## The problem
Could you output exactly the lines running from the one containing "545x301 pixels. At" to the final line of the listing below, leaving out pictures?

- - - - -

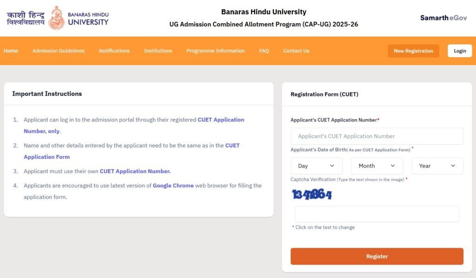This screenshot has width=476, height=278.
Task: Open the CUET Application Form link
Action: [46, 157]
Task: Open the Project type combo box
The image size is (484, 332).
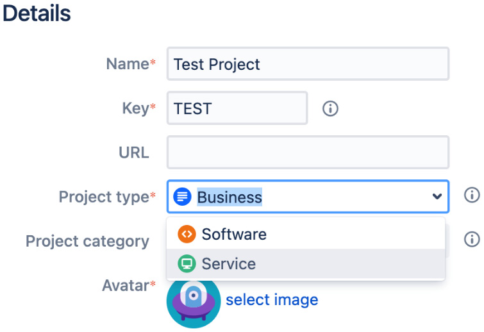Action: point(308,197)
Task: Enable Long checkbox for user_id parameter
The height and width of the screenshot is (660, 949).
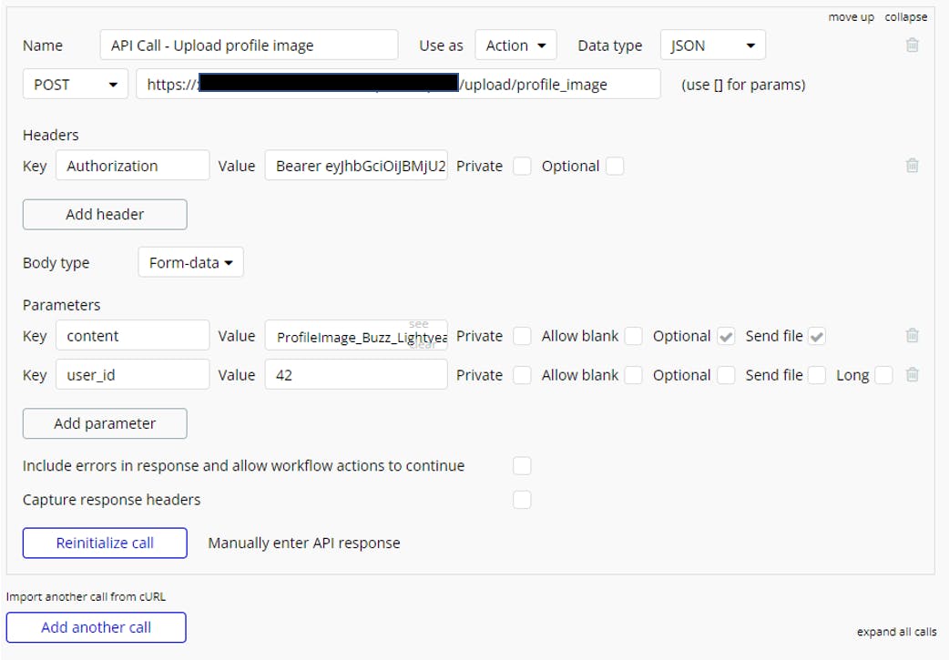Action: (883, 375)
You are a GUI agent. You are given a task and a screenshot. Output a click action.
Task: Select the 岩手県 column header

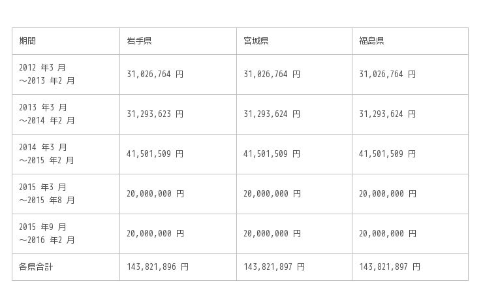click(139, 41)
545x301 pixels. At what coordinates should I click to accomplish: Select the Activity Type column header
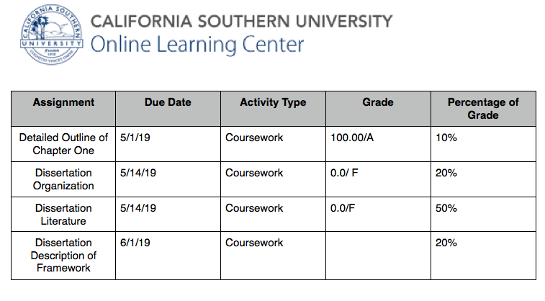coord(273,102)
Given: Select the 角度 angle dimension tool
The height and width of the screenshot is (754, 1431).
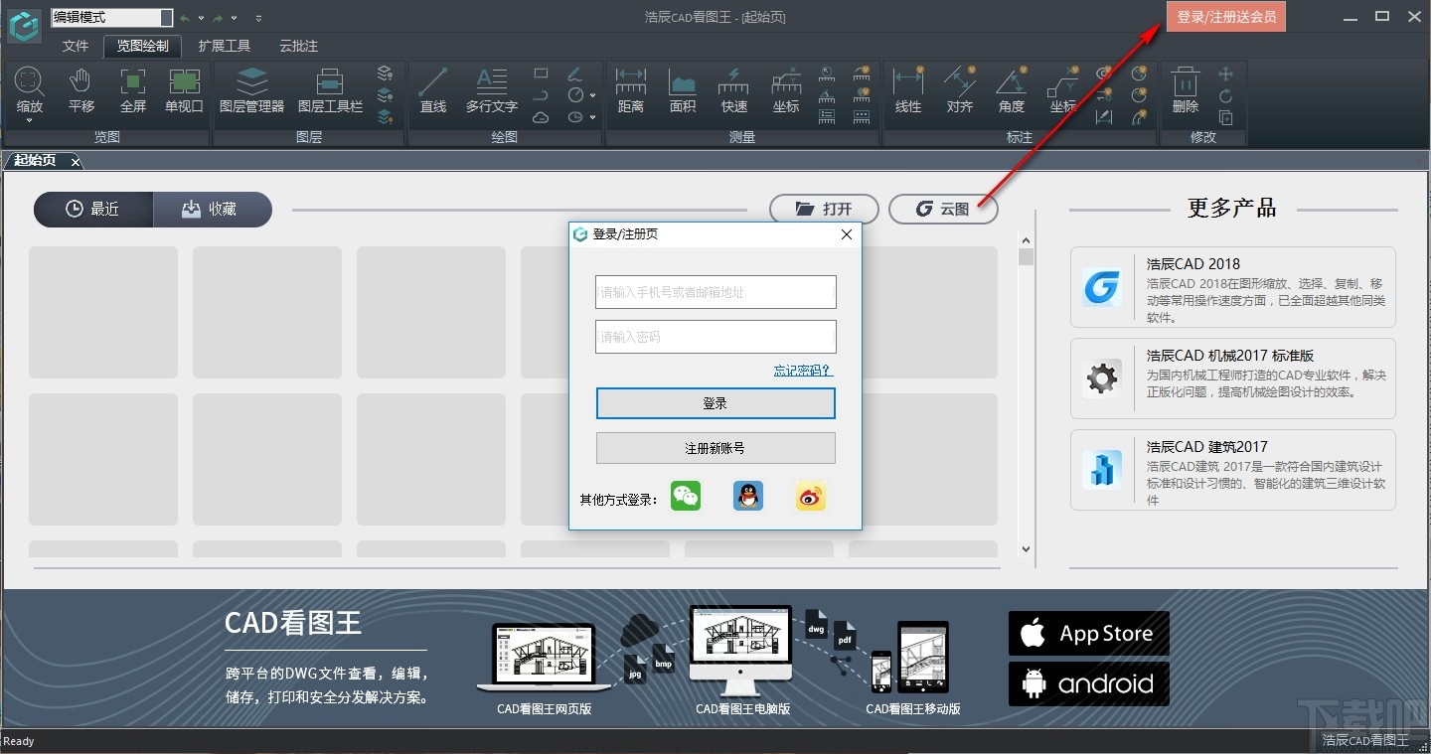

- - - - -

## Task answer
545x301 pixels. At what coordinates should I click to accomplish: Select the Activity Type column header
coord(273,102)
Given: Select the 角度 angle dimension tool
The height and width of the screenshot is (754, 1431).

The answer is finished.